■ **Goal**: Lay out as a JSON list of strings, one per line with blank lines omitted, everything from the line containing "Describe the element at coordinates (54, 11)" down to the end of the entries.

■ **Records shown**:
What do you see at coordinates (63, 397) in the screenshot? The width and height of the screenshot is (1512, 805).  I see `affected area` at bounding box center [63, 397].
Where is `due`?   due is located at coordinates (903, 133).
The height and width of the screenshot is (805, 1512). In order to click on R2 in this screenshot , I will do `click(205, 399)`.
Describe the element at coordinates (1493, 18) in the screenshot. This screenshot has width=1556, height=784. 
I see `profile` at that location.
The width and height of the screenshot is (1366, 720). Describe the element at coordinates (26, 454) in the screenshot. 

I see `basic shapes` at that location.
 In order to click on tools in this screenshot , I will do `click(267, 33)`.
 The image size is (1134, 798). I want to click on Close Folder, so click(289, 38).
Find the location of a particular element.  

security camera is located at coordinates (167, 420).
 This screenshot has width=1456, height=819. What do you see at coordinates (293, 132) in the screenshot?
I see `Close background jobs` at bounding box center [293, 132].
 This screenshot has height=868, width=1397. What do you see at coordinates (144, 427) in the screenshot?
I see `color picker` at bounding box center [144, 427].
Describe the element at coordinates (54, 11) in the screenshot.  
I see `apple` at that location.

■ **Written reply**:
[
  "Describe the element at coordinates (54, 11) in the screenshot.  ",
  "I see `apple` at that location."
]